Sisulu was reacting to mounting attacks from ActionSA leader Herman Mashaba and AfriForum that were protesting against the appointment.

In her defence, she said: “The core objective of the agreement is to second Cuban engineers in infrastructure maintenance and operation skills throughout the water value chain from source to tap, with the majority being seconded at water/river clusters and at municipalities to provide training and build capacity to SA candidate engineers and artisans in all the identified municipalities.”

Earlier, Mashaba condemned the government, saying those who made such a decision had ignored locally trained and unemployed engineers.

Mashaba said in doing so the government has added insult to injury with R400 million already spent on importing Cuban doctors to combat the Covid-19 pandemic in South Africa.

“Our government has failed to maintain, repair and renew the infrastructure in South Africa, creating an infrastructure crisis. In the City of Johannesburg, when I became mayor in 2016, there was a R177 billion unfunded infrastructure backlog.

“Country-wide this is a feature of tenders being seen as the ringing of the dinner bell for corrupt ANC cadres,” Mashaba said. “After just concluding the Hammanskraal Water Hearings, which spent R295 million on the Free State asbestos project company owned by Edwin Sodi,” Mashaba said.

South Africa has some of the best engineers in the world, Mashaba said, who graduate from South African funded universities. As a result of economic mismanagement and the impact of the lockdown, many were sitting at home unemployed, he added.

“To import Cuban engineers who qualified from lower standard universities than our own world-class engineers is criminal. How do Cuban engineers or doctors fit into the sliding scale of affirmative action?

“Like the import of Cuban doctors, the import of Cuban engineers is 100% about the ANC scratching the back of a country that it has historical links with,” Mashaba said.

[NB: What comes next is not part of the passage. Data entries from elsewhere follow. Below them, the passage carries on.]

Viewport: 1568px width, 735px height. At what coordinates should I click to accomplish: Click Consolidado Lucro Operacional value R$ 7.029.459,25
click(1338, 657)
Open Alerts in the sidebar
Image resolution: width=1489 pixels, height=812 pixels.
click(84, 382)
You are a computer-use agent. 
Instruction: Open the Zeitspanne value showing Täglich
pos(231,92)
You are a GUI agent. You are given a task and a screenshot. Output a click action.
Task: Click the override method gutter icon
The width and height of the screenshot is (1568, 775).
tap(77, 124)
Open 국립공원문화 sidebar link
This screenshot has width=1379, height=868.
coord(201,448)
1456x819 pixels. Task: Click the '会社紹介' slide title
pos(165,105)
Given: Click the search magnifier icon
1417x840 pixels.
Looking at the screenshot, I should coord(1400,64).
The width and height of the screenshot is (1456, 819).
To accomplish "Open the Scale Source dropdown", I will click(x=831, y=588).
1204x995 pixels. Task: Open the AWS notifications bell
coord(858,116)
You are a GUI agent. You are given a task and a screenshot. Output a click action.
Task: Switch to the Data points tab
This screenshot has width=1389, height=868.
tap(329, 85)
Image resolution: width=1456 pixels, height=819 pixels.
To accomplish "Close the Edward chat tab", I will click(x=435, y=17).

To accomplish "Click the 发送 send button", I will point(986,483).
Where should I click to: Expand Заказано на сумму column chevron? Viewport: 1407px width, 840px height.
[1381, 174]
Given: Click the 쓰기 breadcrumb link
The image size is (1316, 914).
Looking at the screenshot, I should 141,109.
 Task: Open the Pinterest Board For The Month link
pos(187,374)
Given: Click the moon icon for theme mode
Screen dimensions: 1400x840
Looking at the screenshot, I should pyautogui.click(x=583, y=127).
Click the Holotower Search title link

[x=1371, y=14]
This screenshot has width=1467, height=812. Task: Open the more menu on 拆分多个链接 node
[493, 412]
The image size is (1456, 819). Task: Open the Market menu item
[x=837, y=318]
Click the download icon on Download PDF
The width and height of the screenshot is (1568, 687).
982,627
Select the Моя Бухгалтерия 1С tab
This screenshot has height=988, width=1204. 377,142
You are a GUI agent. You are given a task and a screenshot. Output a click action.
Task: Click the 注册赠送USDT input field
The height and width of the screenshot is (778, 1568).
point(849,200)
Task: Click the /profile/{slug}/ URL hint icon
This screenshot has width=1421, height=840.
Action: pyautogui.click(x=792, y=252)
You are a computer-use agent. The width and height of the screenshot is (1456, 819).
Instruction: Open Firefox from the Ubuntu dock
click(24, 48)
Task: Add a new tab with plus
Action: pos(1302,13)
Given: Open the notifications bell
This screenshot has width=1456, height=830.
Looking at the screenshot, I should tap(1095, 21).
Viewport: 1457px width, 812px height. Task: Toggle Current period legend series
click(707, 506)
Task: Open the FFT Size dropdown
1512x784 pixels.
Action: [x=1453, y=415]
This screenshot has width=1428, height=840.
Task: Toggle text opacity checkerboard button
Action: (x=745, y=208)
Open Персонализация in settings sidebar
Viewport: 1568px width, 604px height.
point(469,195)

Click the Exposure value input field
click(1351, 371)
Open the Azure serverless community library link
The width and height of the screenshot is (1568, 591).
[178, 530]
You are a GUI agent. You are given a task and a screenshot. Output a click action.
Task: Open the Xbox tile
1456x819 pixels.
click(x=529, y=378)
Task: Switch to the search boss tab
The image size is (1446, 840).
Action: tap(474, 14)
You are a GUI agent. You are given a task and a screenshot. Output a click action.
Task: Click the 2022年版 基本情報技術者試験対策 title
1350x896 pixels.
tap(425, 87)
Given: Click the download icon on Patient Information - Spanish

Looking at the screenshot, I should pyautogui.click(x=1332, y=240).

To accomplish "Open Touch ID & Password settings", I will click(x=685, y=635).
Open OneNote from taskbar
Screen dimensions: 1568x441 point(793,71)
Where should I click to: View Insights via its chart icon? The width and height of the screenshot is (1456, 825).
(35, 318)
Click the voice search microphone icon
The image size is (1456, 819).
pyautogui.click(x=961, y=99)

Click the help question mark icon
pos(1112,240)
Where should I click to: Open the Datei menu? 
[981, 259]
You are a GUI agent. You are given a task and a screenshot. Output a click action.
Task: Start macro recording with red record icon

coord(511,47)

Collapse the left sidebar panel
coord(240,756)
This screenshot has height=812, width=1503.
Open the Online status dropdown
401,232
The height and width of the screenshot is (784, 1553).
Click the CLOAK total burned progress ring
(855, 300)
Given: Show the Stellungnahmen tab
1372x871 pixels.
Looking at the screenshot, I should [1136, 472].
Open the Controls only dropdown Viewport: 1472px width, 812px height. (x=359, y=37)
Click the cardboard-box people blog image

“Cuba itself is a disaster, a country 40-50 years behind South Africa where very little works, much less the infrastructure.

“If the ANC wants to assist the Cuban government, it should do so itself and not waste another cent of South African public money on its vanity projects,” the ActionSA leader said.

The former Joburg mayor said his party was calling on every unemployed South African engineer to “Act As One”, saying ActionSA would be establishing an online site where unemployed, qualified South African engineers could register their details like his party did with unemployed doctors and medical professionals.